The computer security firm Intego has recently issued a report on a new variant of the Trojan known as Flashback.G. This is a warning as well as a bad news for Mac users.
This new Trojan adopts a multi-pronged strategy in attacking users’ systems. The methods (and their success) used by this trojan depend on how vulnerable the Java is.
Systems running up-to-date versions of Java are more likely to be safe. However, outdated systems are prone to being infected through the security holes.
If systems are up-to-date and do not have the Java vulnerabilities present, Flashback.G presents a self-signed certificate which claims to be from Apple. This is an attempt to fool Mac users so that they would allow the Trojan to be installed on their systems. Once its installed, the Trojan begins searching for user names and passwords entered in and from the Mac. After that, it relays them to the malware’s authors.
The malware patches web browsers and network applications essentially to search for user names and passwords that the infected user is likely to access.
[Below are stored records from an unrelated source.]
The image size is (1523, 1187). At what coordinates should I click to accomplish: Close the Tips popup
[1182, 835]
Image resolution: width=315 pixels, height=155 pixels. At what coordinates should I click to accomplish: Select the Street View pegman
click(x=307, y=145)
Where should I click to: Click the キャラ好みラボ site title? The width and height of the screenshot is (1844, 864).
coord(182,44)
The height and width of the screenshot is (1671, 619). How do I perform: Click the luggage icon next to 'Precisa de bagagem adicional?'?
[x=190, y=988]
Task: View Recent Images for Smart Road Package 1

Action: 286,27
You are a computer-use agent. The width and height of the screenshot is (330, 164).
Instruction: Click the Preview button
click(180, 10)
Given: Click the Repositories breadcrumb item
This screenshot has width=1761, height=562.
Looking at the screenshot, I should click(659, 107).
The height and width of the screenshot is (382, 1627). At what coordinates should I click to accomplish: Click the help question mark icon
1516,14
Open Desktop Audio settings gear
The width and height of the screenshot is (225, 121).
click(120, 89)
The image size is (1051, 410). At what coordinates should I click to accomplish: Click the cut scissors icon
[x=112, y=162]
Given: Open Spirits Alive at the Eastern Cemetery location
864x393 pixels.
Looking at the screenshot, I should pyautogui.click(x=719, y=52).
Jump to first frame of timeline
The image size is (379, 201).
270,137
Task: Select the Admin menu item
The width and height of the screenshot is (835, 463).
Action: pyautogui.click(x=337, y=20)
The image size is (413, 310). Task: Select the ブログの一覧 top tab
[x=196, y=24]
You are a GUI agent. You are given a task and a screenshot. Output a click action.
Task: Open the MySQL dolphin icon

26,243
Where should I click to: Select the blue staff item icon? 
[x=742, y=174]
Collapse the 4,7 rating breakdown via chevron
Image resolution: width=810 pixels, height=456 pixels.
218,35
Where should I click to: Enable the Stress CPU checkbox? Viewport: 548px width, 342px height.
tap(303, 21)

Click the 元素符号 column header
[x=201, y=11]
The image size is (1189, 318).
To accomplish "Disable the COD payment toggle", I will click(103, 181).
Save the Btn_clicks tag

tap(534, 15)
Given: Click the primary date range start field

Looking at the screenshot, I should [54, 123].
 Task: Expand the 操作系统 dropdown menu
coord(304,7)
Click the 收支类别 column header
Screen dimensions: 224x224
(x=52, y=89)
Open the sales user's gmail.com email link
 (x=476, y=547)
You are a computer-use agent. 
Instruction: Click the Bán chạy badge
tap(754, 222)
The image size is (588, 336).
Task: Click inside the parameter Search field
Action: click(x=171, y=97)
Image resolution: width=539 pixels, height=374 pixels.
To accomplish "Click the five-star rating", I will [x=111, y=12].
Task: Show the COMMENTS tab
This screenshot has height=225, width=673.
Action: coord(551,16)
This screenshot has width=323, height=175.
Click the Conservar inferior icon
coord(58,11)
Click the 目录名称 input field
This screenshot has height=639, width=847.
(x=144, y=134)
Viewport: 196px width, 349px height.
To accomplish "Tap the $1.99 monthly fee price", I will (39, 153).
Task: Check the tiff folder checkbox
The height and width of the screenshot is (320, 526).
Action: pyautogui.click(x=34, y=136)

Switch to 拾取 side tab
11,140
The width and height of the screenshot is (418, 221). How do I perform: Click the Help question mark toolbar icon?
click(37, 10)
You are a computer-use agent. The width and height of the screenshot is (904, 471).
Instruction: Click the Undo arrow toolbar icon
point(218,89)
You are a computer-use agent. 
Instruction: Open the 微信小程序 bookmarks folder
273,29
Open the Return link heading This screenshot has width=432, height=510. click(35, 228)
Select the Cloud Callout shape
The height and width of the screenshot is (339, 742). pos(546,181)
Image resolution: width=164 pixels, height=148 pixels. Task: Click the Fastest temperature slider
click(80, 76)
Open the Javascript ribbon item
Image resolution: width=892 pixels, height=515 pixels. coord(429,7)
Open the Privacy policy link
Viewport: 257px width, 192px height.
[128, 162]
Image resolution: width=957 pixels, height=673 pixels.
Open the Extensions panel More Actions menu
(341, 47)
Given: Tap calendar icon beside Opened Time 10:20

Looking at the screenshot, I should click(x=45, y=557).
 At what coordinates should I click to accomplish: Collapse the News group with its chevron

It looks for a number of domains such as CNN, Google, and Yahoo along with bank websites, PayPal, and more.
Intego also reported that the Trojan can abort its own installation if it detects the presence of any antivirus applications to remain below the radar while focusing on vulnerable systems. It recommended that users on Mac OS X Snow Leopard must ensure to keep Java fully up-to-date by running a check through Software update. Snow Leopard is more prone to Trojan or we should say that the Trojan is more attracted to Snow Leopard. All users need to be aware of the social engineering trick used by trojan in attempting to gain permission for installation. Intego also recommended Mac users to get antivirus software for their systems.
This malware may not been a large threat to Mac users so far but it does have a growing presence and Apple has enhanced its efforts to combat malware. It has enhanced its File Quarantine system to provide for the daily definition checks. In the upcoming OS X Mountain Lion, Gatekeeper will be introduced. Gatekeeper is a system by which users can limit installation of apps to sources such as the Mac App Store and developers who are registered with Apple as “identified developers.”